▶ **ARTÍCULO**:
---
Esto es una especie de racionalismo burgués. De la premisa correcta de que la burguesía es una clase reaccionaria desde el punto de vista histórico mundial, dedujimos el carácter contrarrevolucionario de la asamblea constituyente en todo momento. Es precisamente por el carácter reaccionario de la burguesía que corresponde a los comunistas ponerse a la cabeza de las aspiraciones democráticas de las masas para llevarlas a buen puerto. Mientras las masas miren al parlamentarismo burgués y vean en una asamblea constituyente la posibilidad de avanzar en sus aspiraciones, el deber de los revolucionarios es entrar en esta lucha y establecerse como los combatientes más consecuentes por la democracia, al tiempo que exponen ante las masas la bancarrota del parlamentarismo burgués y motivan la necesidad de un gobierno soviético. Rechazar el llamado por una asamblea constituyente es dejar la revolución democrática en manos de la burguesía, que utilizará los sentimientos democráticos de las masas para subordinarlos a sus propios intereses de clase. Como el Programa de Transición —el programa de la IV Internacional— explica:

“No se trata de rechazar el programa democrático, sino de conseguir que, en su lucha, las masas lo desborden. La consigna de Asamblea Nacional (o Constituyente) mantiene toda su vigencia en países como China o la India. Esa consigna debe ligarse indisolublemente al problema de la independencia nacional o de la reforma agraria. Antes que nada, los obreros deben armarse de este programa democrático. Sólo ellos podrán organizar y unificar a los campesinos. Pero, sobre la base del programa democrático revolucionario, es necesario enfrentar a los obreros con la burguesía ‘nacional’. Al llegar a un cierto estadío en la movilización de las masas bajo las consignas de la democracia revolucionaria, pueden y deberían surgir los soviets”.

Pero los espartaquistas queríamos ir directamente a los soviets, ¡olvidando en el proceso la necesidad de unificar a obreros y campesinos, y oponerlos a la burguesía nacional!

El argumento más fuerte contra nuestro rechazo a la consigna por una asamblea constituyente es la propia Revolución de Octubre de 1917. La lógica de nuestro argumento significa que los bolcheviques dirigieron la primera revolución obrera exitosa de la historia a pesar de llamar por la creación de “un nuevo gobierno capitalista”. Tomamos la disolución de la asamblea constituyente por parte de los bolcheviques tras el establecimiento del poder soviético como “prueba” de que nunca debieron haber llamado por ella. De hecho, la reivindicación de la asamblea constituyente desempeñó un papel central en el ascenso de los bolcheviques al poder. Utilizaron este llamado para movilizar al campesinado y desenmascarar al Gobierno Provisional, que siempre trató de aplazar su convocatoria. Basta citar el primer punto de las “Tesis sobre la Asamblea Constituyente”, escritas por Lenin en diciembre de 1917:

“Era completamente justo que la socialdemocracia revolucionaria incluyera en su programa la reivindicación de que se convocase la Asamblea Constituyente, porque, en una república burguesa, este organismo es la forma superior de la democracia y porque, al crear el Preparlamento, la república imperialista, con Kerenski a la cabeza, preparaba una farsa electoral, con una serie de infracciones de la democracia”.
---
▶ **LÍNEAS PROPORCIONADAS**:
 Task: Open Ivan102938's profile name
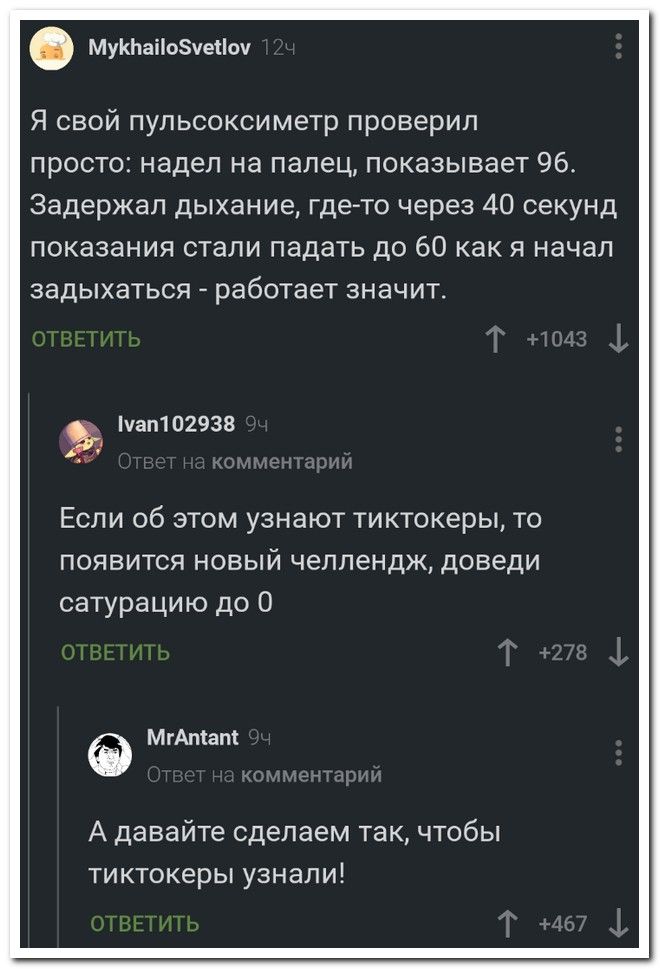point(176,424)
---
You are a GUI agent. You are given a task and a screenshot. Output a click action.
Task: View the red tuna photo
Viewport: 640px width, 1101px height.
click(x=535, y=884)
---
▶ **LISTA DE TAREAS**:
a: Enumera todos los países y todas las personas que el artículo sobre la asamblea constituyente menciona por su nombre.
b: Prosigue el artículo sobre la asamblea constituyente a partir de la cita de Lenin con la que termina.

▶ **RESPUESTAS POR TAREA**:
a: China, India, Lenin, Kerenski

b:
Sólo un formalista podría considerar que el llamado por una asamblea constituyente se contrapone a los soviets en todo lugar y momento. Más bien, la consigna por una asamblea constituyente es una cuña que hay que introducir entre las masas y sus falsos dirigentes para ganar a las primeras a la perspectiva del poder soviético. Los bolcheviques disolvieron la asamblea constituyente sólo después de establecido el poder soviético, es decir, sólo en el momento en que las masas habían superado el programa democrático en el transcurso de la lucha y cuando la asamblea se había convertido en un instrumento contrarrevolucionario.

El argumento central del artículo de Spartacist sobre la experiencia de China y el llamado por una asamblea constituyente es una recopilación de calumnias de diverso grado. Argumentamos que los escritos de Trotsky entre 1928 y 1932, cuando volvió a plantear la consigna por una asamblea constituyente, son “confusos y contradictorios”, que Trotsky planteó de manera “equivocada” esta consigna, que “especuló bastante” y pasó “por alto los muchos ejemplos históricos en los cuales la burguesía y sus agentes reformistas utilizaron una asamblea electa como herramienta contra el proletariado insurgente”. Trotsky planteó este llamado en China tras la derrota de la Revolución de 1925-1927, contra el curso sectario seguido por Stalin y la Internacional Comunista. Este llamado era crucial para restablecer la autoridad del Partido Comunista Chino (PCCh) entre las masas trabajadoras en el periodo de la dictadura militar contrarrevolucionaria del Guomindang. Trotsky no estaba “confundido”. Sus escritos sobre la cuestión son clarísimos. De hecho, nuestra línea hacía eco de la Comintern de Stalin de 1928, que calificó este llamado de oportunista y se negó a plantearlo.

Esta conferencia reafirma que el llamado por una asamblea constituyente es principista. Por supuesto, muchos reformistas abusan de este llamado, utilizándolo para fortalecer las ilusiones en la democracia burguesa. Este llamado por sí solo no es revolucionario. Su utilización debe estar ligada a un programa revolucionario que aborde la emancipación nacional y la cuestión agraria de una manera que unifique a las masas y las contraponga a la burguesía.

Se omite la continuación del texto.